→ **TEXT SHOWN**:
• • • • •

TOKYO • Fly-half Tusi Pisi engineered the Sunwolves' first victory in Super Rugby yesterday, as the Japanese side upset the Jaguares 36-28 at the Prince Chichibu Memorial Stadium in Tokyo.
It was a victory made in Samoa as the Singapore co-based side finally turned around a miserable run of seven successive defeats.
Pisi kept the Tokyo side in the game against the explosive Argentinians, booting 18 points, including the go-ahead penalty eight minutes from time.
"To get this historic win in Japan is very special," Sunwolves captain Shota Horie said. "We had to try to forget what happened in our last game and put everything on the line today and luckily we did that."
The Sunwolves have endured a torrid first season in Super Rugby, with last week's humiliating 92-17 defeat by the Cheetahs marking yet another low.

• • • • •

→ **DATASET EXTRACT**:
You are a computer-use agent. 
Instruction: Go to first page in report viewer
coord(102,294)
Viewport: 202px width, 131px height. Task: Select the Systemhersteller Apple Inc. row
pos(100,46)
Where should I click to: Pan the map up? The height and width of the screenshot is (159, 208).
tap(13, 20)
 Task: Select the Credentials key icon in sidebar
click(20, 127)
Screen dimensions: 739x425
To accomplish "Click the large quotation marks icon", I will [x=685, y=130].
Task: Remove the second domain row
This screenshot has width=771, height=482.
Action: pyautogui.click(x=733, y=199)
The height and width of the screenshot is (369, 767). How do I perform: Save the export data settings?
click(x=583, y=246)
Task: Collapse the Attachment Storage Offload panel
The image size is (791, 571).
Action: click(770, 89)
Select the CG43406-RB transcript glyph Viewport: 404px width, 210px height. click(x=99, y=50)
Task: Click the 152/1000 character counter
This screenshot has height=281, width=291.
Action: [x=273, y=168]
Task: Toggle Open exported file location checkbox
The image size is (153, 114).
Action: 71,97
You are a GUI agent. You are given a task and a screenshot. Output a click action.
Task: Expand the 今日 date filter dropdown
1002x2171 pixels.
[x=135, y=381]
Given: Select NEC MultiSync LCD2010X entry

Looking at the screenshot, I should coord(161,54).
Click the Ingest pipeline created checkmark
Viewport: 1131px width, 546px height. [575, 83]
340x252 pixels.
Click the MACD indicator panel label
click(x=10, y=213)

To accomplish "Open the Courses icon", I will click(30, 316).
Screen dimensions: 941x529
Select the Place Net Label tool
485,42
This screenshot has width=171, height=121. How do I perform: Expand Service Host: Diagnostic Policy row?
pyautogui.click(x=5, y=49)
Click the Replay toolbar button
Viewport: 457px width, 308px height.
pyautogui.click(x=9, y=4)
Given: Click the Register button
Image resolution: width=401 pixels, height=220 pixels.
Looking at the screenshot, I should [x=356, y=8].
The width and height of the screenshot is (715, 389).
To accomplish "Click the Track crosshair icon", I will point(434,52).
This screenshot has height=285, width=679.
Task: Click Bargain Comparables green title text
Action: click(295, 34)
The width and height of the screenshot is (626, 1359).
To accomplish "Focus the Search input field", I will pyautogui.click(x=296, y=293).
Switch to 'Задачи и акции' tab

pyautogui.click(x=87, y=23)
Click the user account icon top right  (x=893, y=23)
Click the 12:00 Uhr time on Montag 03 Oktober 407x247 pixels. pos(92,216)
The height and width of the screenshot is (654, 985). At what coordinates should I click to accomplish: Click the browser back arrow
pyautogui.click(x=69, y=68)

• • • • •

→ **PROBLEMS TO SOLVE**:
1. In the report on the Sunwolves' first Super Rugby win, how many points did Tusi Pisi kick against the Jaguares?
2. Continue the Sunwolves match report from where it stops.

→ **LIST OF ANSWERS**:
1. 18 points

2.
The Jaguares, who boast 13 of the Argentina side who reached last year's World Cup semi-finals, looked set to snap a six-match losing streak as they opened a 13-8 half-time lead.
A SPECIAL MOMENT
I'm extremely proud. I had a bit of a tear-up in the (coach's) box and that's something I didn't think I would have before I came here.
MARK HAMMETT, a clearly emotional Sunwolves coach, after their bad run ended.
Captain Agustin Creevy crashed over early before Lucas Gonzalez Amorosino and Emiliano Boffelli added brilliant tries, but Juan Martin Hernandez missed all three conversions - which proved costly.
A converted try from Facundo Isa gave the visitors a 25-16 advantage before the Sunwolves, roared on by their army of howling fans, came storming back, sparked by a slashing try from New Zealander Derek Carpenter.
Pisi, who is set to join English second-tier club Bristol at the end of the season, held his nerve to fire the Sunwolves back in front 29-28 before Harumichi Tatekawa burst over with the final play to trigger wild scenes at the buzzer.
"I'm extremely proud," said Sunwolves coach Mark Hammett after an emotional afternoon. "I had a bit of a tear-up in the (coach's) box and that's something I didn't think I would have before I came here."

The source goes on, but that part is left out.